My Verdict - I Conquered this. A house is one asset that will generally increase its value over time so always start early to buy. Buying a property also allows you to tap onto the leveraging advantage portion that if you succeed, it will sail you for life.

6th Strategy - Transfer risks through insurance

In life, there could be the occurrence of accidents and events that could potentially wipe out our accumulated assets and income, therein putting an abrupt stop to all our financial aspirations.
By obtaining suitable insurance plans, we can transfer this risk to insurance companies. Such plans include term insurance, comprehensive medical insurance plans, critical illness plans or accident plans, just to name a few. By acquiring such plans, you ensure that no matter what happens, the financial well-being of your family and yourself is being taken care of.

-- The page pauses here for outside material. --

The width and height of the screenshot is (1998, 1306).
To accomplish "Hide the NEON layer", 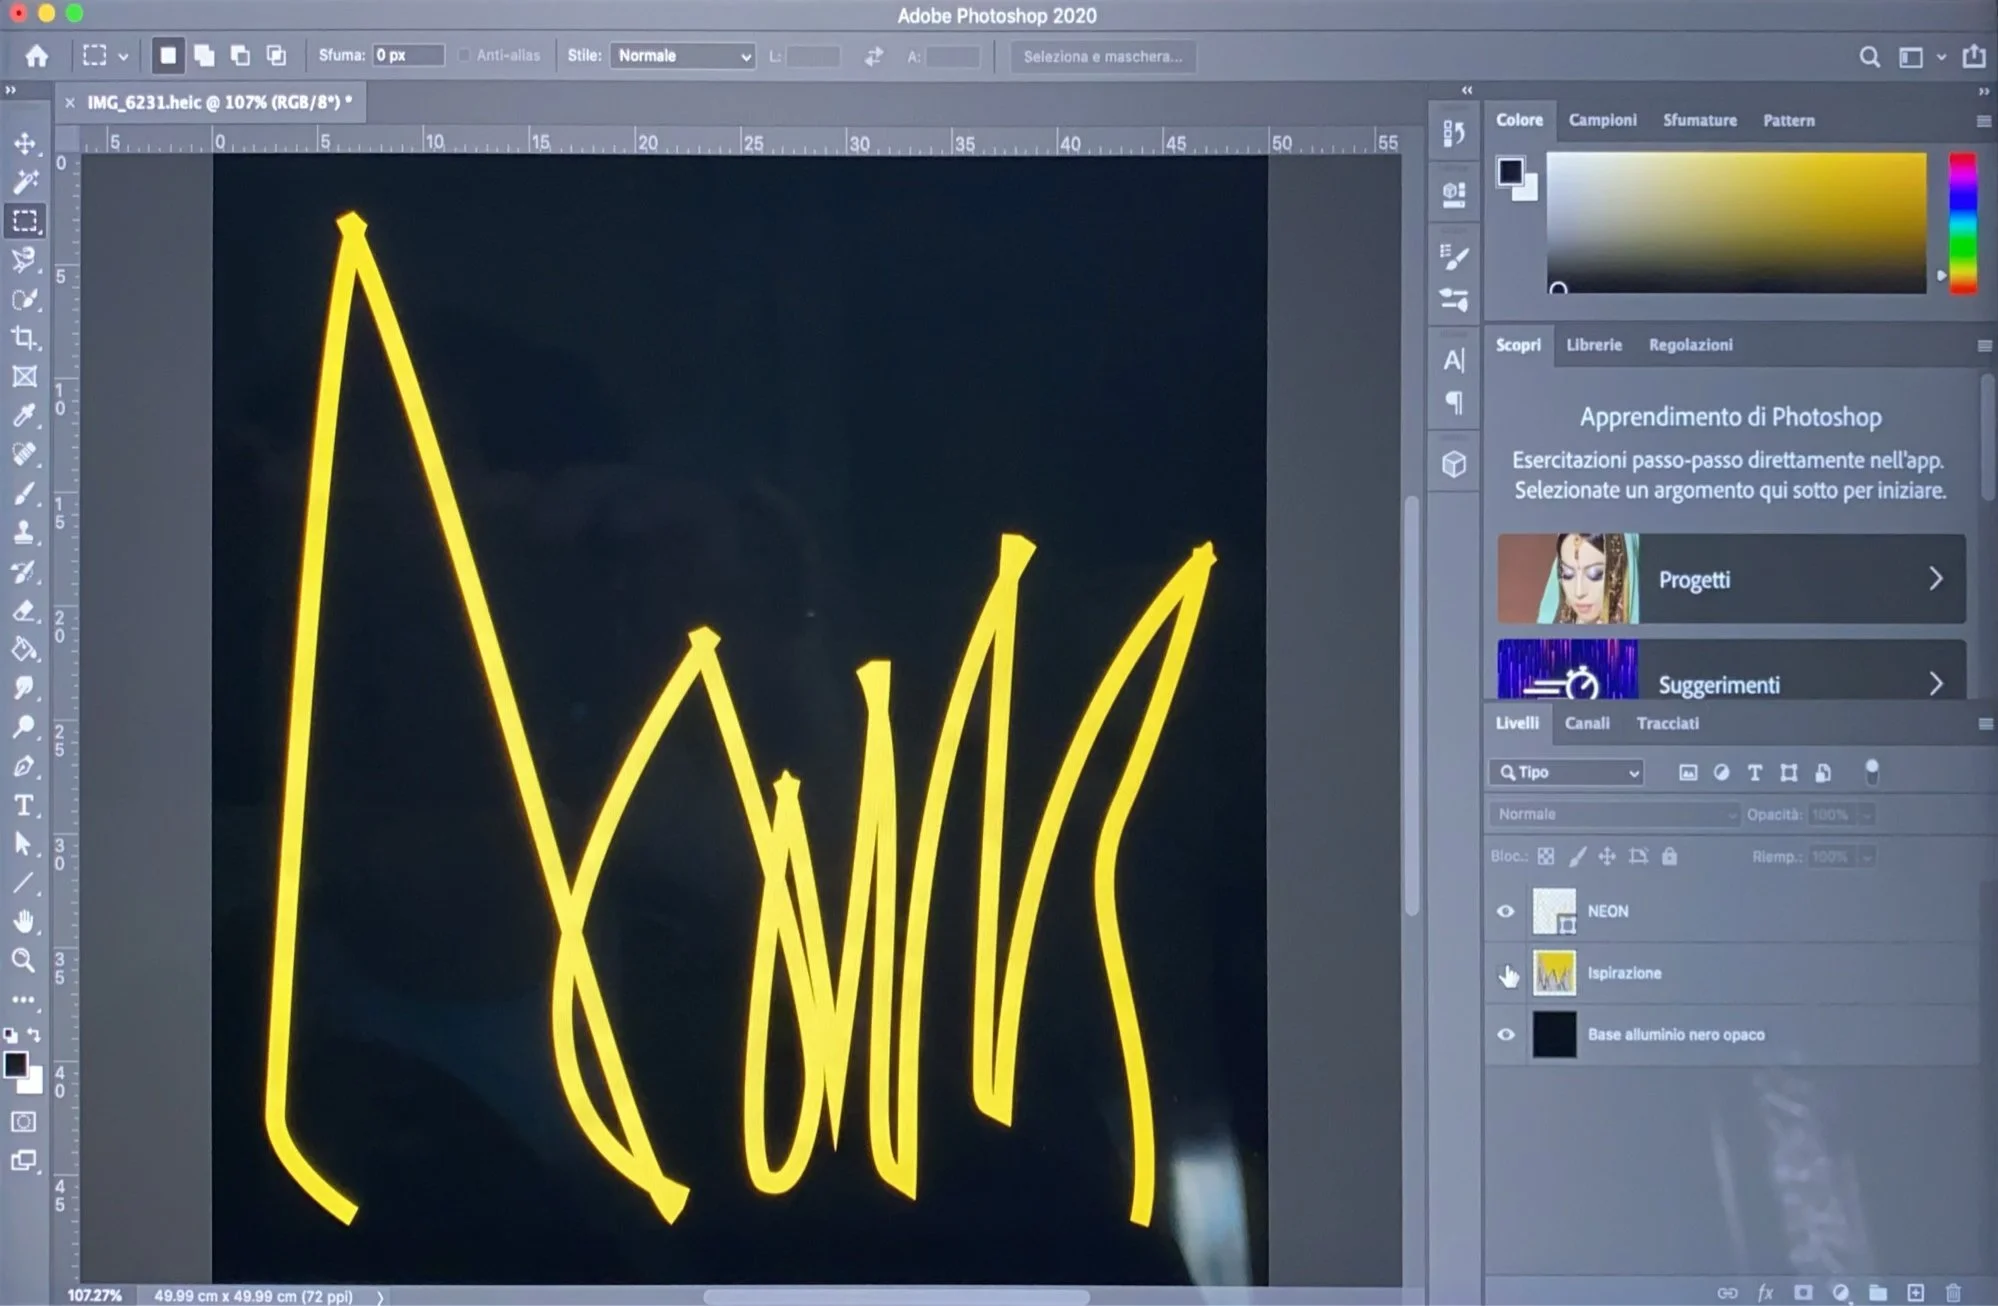I will click(x=1505, y=911).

My Verdict - I Conquered this. I have a life and hospitalization insurance which I bought not long ago considering the importance of this. The thing with insurance is that it is seen by many as a waste of money and something that you will never ever have to benefit from unless something happens. The thing is you can never know what happens tomorrow, don't you?

7th Strategy - Increase your earning capacity

If your income is limited, your savings is also naturally limited. Thus, in order to increase your savings, you can either cut down on our expenses, or increase your income. And since there is a limit to how much you can cut down on your expenses, you should really aim towards increasing your income to better grow your wealth.
But how can one go about increasing his or her income? You can do so when you expand your earning capacity by upgrading yourself through courses and further training. With more knowledge or greater skills, you put yourself in a better position to increase your income.
As it is, you should strive towards lifelong learning and continuous growth. With the world moving at a quick pace, you need to be constantly learning and improving so that you do not fall behind others. By adding more value to the work that you do, you can most definitely increase your income and fatten your purse in due time.

My Verdict - My working income increases for more than 20% when I change my job recently. Having said that, this will be one strategy which I do not intend to develop moving forward, the reason being the more you are earning, the more time you are probably consuming on your work. And this is not the intent of my financial freedom strategy in the first place.

OVERALL VERDICT - I've seen many people complaining time and time again, whether the fact that they have to raise their elderly or the increasing costs such as the increasing COE and HDB prices or even the fact that they are not educated enough to command a higher job to get a higher pay. The same people who complain yesterday is the same people who complain today and will be the same people who complain tomorrow. The common thing with these people is that they never put the blame on themselves. It is like two teams competing for a football match and the team that loses blame their losses due to the refereeing decision.